**What you should do**
The expected output is an exact restatement of all the records.

[Records drawn from a dataset]
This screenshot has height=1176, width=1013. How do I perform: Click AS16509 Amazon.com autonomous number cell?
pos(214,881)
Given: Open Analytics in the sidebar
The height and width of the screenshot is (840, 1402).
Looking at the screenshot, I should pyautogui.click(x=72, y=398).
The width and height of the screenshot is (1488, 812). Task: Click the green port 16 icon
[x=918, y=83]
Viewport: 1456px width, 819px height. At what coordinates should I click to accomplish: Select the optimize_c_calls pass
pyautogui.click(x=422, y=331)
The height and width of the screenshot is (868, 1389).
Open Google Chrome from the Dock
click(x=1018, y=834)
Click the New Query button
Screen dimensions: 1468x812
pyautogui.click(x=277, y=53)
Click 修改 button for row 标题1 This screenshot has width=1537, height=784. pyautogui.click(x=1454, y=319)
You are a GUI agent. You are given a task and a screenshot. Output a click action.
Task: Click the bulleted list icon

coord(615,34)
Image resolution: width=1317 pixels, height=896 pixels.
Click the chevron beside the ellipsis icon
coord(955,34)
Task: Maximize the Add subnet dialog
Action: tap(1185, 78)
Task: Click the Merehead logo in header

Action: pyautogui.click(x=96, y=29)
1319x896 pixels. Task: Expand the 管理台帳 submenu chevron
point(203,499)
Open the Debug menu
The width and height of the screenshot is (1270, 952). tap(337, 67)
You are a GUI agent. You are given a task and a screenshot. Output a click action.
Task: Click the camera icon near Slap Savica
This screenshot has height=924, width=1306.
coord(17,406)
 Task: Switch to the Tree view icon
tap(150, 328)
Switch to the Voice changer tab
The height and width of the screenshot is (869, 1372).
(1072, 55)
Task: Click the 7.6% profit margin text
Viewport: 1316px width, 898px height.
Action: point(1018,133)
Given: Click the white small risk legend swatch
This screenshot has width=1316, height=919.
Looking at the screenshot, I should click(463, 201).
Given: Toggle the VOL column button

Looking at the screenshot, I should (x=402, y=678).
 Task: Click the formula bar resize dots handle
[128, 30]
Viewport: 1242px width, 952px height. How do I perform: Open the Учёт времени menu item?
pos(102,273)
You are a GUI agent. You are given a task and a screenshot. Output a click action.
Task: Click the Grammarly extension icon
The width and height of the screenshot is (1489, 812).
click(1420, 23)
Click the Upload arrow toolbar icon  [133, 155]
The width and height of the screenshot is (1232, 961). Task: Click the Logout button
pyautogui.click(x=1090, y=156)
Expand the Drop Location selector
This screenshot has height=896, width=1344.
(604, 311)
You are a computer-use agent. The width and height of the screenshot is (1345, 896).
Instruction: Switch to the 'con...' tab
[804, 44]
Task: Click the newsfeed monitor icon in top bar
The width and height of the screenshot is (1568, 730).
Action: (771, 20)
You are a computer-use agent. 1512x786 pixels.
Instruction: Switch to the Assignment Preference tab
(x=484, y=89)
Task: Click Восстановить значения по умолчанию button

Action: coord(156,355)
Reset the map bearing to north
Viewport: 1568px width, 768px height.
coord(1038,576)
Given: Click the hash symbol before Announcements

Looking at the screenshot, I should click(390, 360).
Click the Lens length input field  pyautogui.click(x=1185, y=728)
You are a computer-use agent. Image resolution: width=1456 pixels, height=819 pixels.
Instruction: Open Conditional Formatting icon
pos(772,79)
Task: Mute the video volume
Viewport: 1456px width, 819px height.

**Exercise response**
This screenshot has height=1176, width=1013. How do I perform: Click AS16509 Amazon.com autonomous number cell?
pos(214,881)
Given: Open Analytics in the sidebar
The height and width of the screenshot is (840, 1402).
Looking at the screenshot, I should pyautogui.click(x=72, y=398).
The width and height of the screenshot is (1488, 812). Task: Click the green port 16 icon
[x=918, y=83]
Viewport: 1456px width, 819px height. At what coordinates should I click to accomplish: Select the optimize_c_calls pass
pyautogui.click(x=422, y=331)
The height and width of the screenshot is (868, 1389).
Open Google Chrome from the Dock
click(x=1018, y=834)
Click the New Query button
Screen dimensions: 1468x812
pyautogui.click(x=277, y=53)
Click 修改 button for row 标题1 This screenshot has width=1537, height=784. pyautogui.click(x=1454, y=319)
You are a GUI agent. You are given a task and a screenshot. Output a click action.
Task: Click the bulleted list icon

coord(615,34)
Image resolution: width=1317 pixels, height=896 pixels.
Click the chevron beside the ellipsis icon
coord(955,34)
Task: Maximize the Add subnet dialog
Action: tap(1185, 78)
Task: Click the Merehead logo in header

Action: pyautogui.click(x=96, y=29)
1319x896 pixels. Task: Expand the 管理台帳 submenu chevron
point(203,499)
Open the Debug menu
The width and height of the screenshot is (1270, 952). tap(337, 67)
You are a GUI agent. You are given a task and a screenshot. Output a click action.
Task: Click the camera icon near Slap Savica
This screenshot has height=924, width=1306.
coord(17,406)
 Task: Switch to the Tree view icon
tap(150, 328)
Switch to the Voice changer tab
The height and width of the screenshot is (869, 1372).
(1072, 55)
Task: Click the 7.6% profit margin text
Viewport: 1316px width, 898px height.
Action: point(1018,133)
Given: Click the white small risk legend swatch
This screenshot has width=1316, height=919.
Looking at the screenshot, I should click(463, 201).
Given: Toggle the VOL column button

Looking at the screenshot, I should (x=402, y=678).
 Task: Click the formula bar resize dots handle
[128, 30]
Viewport: 1242px width, 952px height. How do I perform: Open the Учёт времени menu item?
pos(102,273)
You are a GUI agent. You are given a task and a screenshot. Output a click action.
Task: Click the Grammarly extension icon
The width and height of the screenshot is (1489, 812).
click(1420, 23)
Click the Upload arrow toolbar icon  [133, 155]
The width and height of the screenshot is (1232, 961). Task: Click the Logout button
pyautogui.click(x=1090, y=156)
Expand the Drop Location selector
This screenshot has height=896, width=1344.
(604, 311)
You are a computer-use agent. The width and height of the screenshot is (1345, 896).
Instruction: Switch to the 'con...' tab
[804, 44]
Task: Click the newsfeed monitor icon in top bar
The width and height of the screenshot is (1568, 730).
Action: (771, 20)
You are a computer-use agent. 1512x786 pixels.
Instruction: Switch to the Assignment Preference tab
(x=484, y=89)
Task: Click Восстановить значения по умолчанию button

Action: coord(156,355)
Reset the map bearing to north
Viewport: 1568px width, 768px height.
coord(1038,576)
Given: Click the hash symbol before Announcements

Looking at the screenshot, I should click(390, 360).
Click the Lens length input field  pyautogui.click(x=1185, y=728)
You are a computer-use agent. Image resolution: width=1456 pixels, height=819 pixels.
Instruction: Open Conditional Formatting icon
pos(772,79)
Task: Mute the video volume
Viewport: 1456px width, 819px height.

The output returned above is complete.